III. Le Restant de la Vie.
- Après la licence:« J’ai souvent pensé que les membres survivants d’une famille accueillent la mort violente de leurs proches avec une répugnance durable. Quarante ans plus tard, cette humeur, cette atmosphère reviennent parfois, comme si l’on jetait un linceul sur moi. Il m’était déjà évident que je ne comprenais pas les processus de la vie, et je comprenais la mort encore moins. Peut-être que personne n’y comprend rien, même si ceux qui ont la foi sont sûrs de leur fait. J’ai parlé avec d’anciens soldats qui m’ont dit que, même sur le champ de bataille, il n’existe aucune préparation émotionnelle. La mort vous laisse sans voix, ou plutôt sans verbe. On devient simplement un primate hurleur, de manière audible ou pas, un primate qui tient entre ses mains son cœur ensanglanté et qui se demande comment il continue de battre. Le mot « amour » acquiert une imprécision mortelle lorsque les objets de l’amour nous sont arrachés et que notre amour s’éloigne dans le vide en tournoyant sur leurs traces invisibles. »

- Boston et Kingsley:

« L’amour ne vainc pas tous les obstacles, mais il en supprime beaucoup. […] Quand, après plus de quarante années de mariage, tu as toujours le cœur qui s’emballe au seul contacte de la main de ton épouse contre tes propres doigts, tu peux sans doute en conclure qu’ensemble vous avez peut-être accompli quelque chose de bien. »

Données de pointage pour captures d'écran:
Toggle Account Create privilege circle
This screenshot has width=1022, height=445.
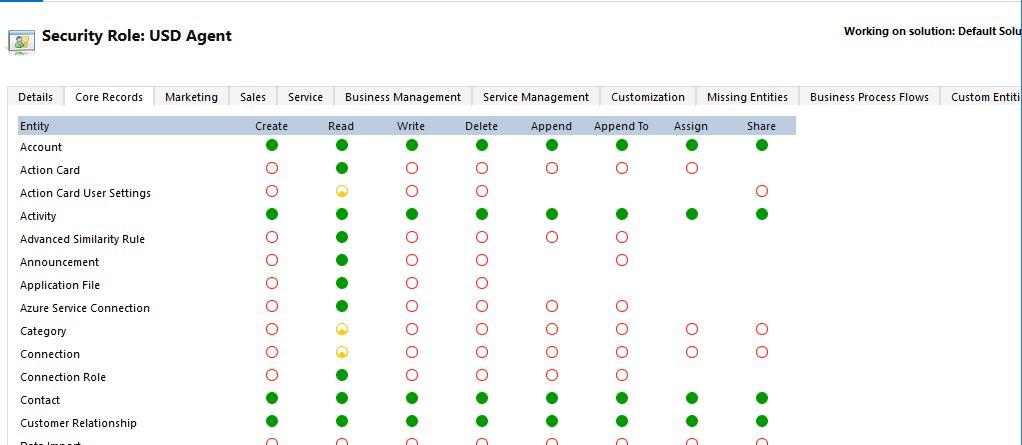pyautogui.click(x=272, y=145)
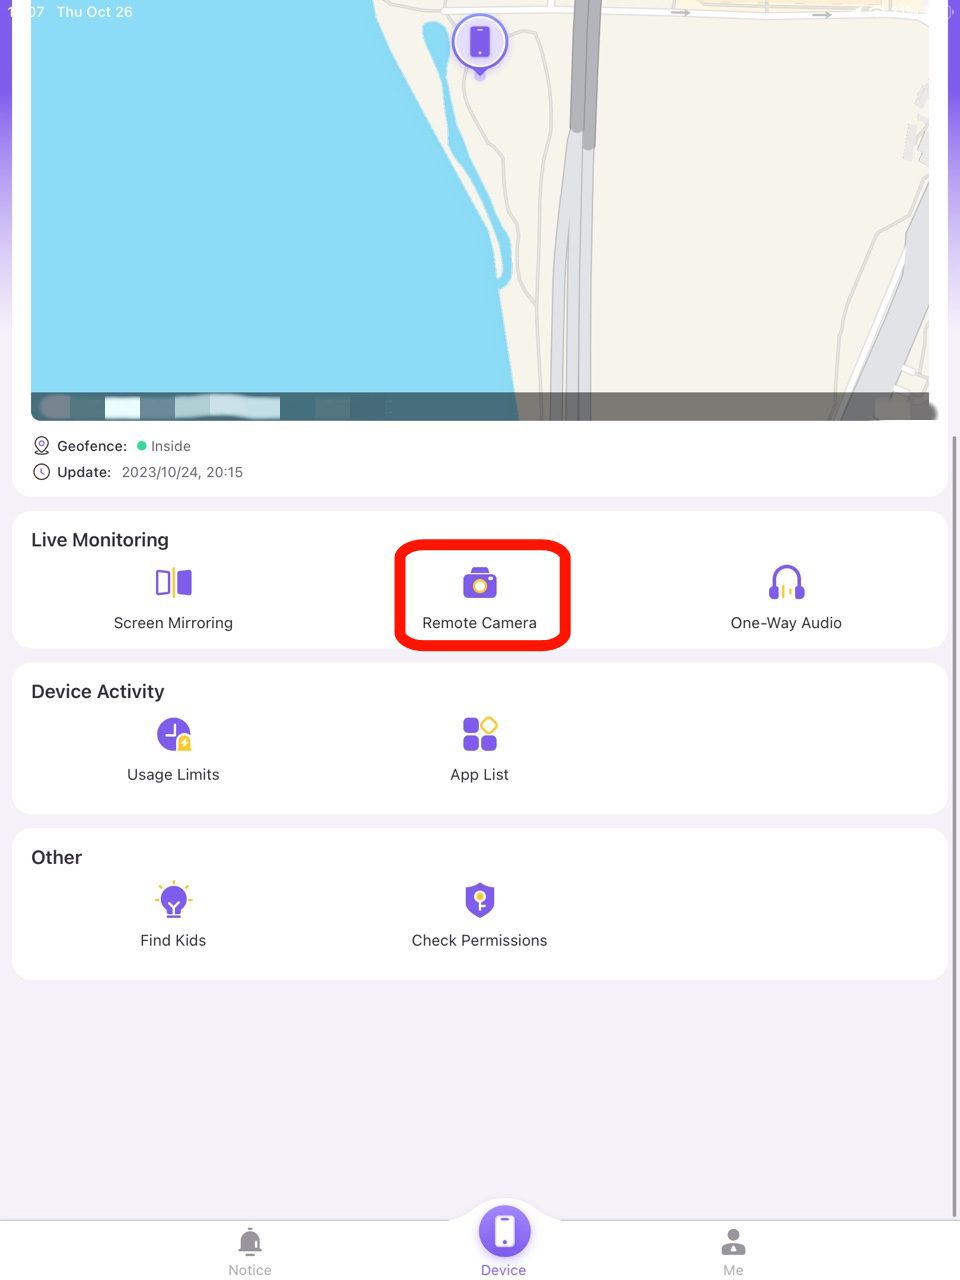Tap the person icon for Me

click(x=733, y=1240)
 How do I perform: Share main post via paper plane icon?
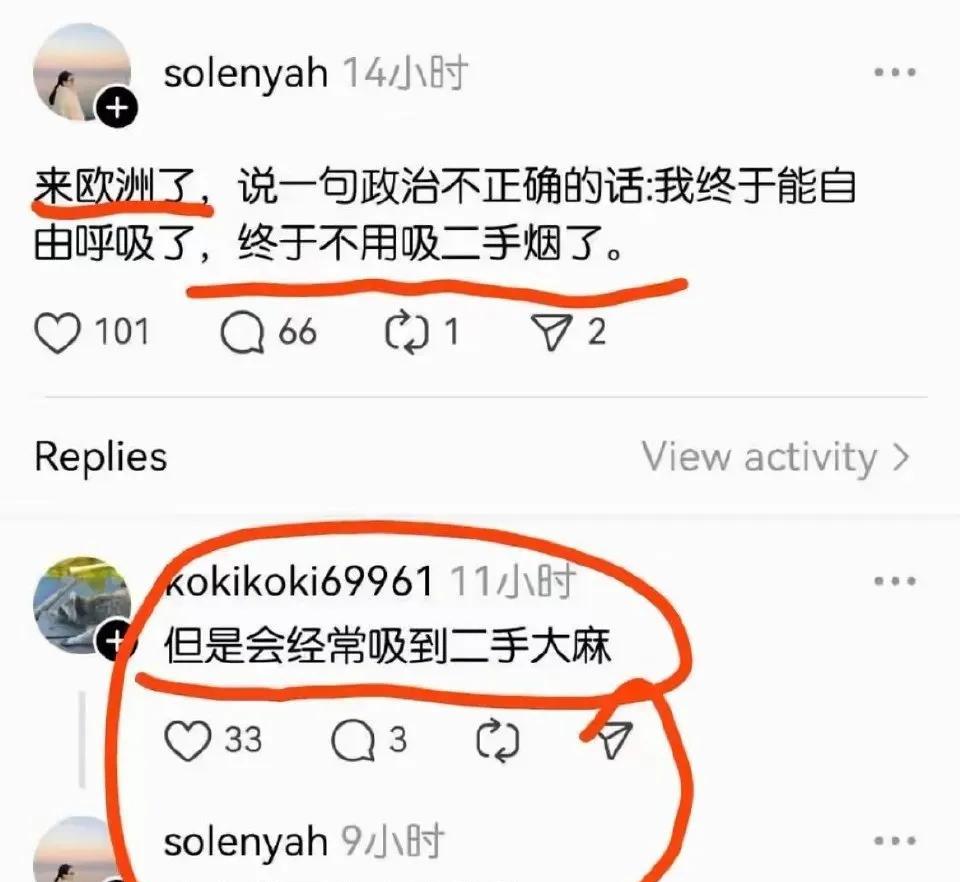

**Consignes**
A. Traduisez en anglais cette phrase du texte fourni : « La mort vous laisse sans voix, ou plutôt sans verbe. »
B. D'après le texte fourni, qu'ont dit les anciens soldats à propos du champ de bataille ?
C. Veuillez poursuivre le texte fourni, consacré à l'amour et à la mort, à partir de sa dernière phrase.
Ce listing provient d'une source distincte du texte fourni.

**Réponses par consigne**
A. Death leaves you without a voice, or rather without words.

B. Même sur le champ de bataille, il n'existe aucune préparation émotionnelle.

C.
« Retour au chaos, à la confusion, aux limites de notre esprit fragile. Je viens d’apprendre que mon dernier recueil de novellas, intitulé En Route vers l’Ouest, va être publié en Thaïlande. Une demi-heure plus tard, en arrivant à mon bureau du Hard Luck Ranch, en Arizona, j’ai découvert que ma chienne locale préférée venait de s’étouffer en mangeant. Je suis sorti dans la cour et j’ai fondu en larmes, […]. Il est dans la nature de l’esprit humain qu’à l’avenir, dès que je penserai à la Thaïlande, ou quand je verrai mon livre traduit en thaï, ou encore lorsque je mangerai un plat thaï, je me rappellerai Mary de manière poignante. Nous parvenons très rarement à nous extirper de notre vraie nature. »

- Nord-Michigan:« J’intitule ces mémoires En Marge parce qu’il s’agit de la position adéquate et confortable pour un écrivain. Dans les situations où l’on est inévitablement le centre de toutes les attentions, on ressent une désagréable inquiétude, on a même parfois l’impression d’un comportement déplacé. Dès que quelqu’un souhaite « donner un dîner » en mon honneur, je décline aussitôt l’invitation. J’aime les dîners où je me retrouve en marge, c’est-à-dire à ma vraie place. Comment observer les divagations du comportement humain lorsqu’on est la cible de tous les regards? »

- Hollywood:

« Si je passais une heure ou deux assis sur une bûche au bord de la rivière, les variations du courant dissipaient presque aussitôt tous mes soucis, et voilà peut-être la principale raison pour laquelle les pêchent la truite. Lorsqu’on a consacré beaucoup de temps à l’étude du monde des corbeaux, il devient parfaitement logique d’accepter le fait que la réalité est l’agrégat des perceptions de toutes les créatures, et pas simplement de nous-mêmes. »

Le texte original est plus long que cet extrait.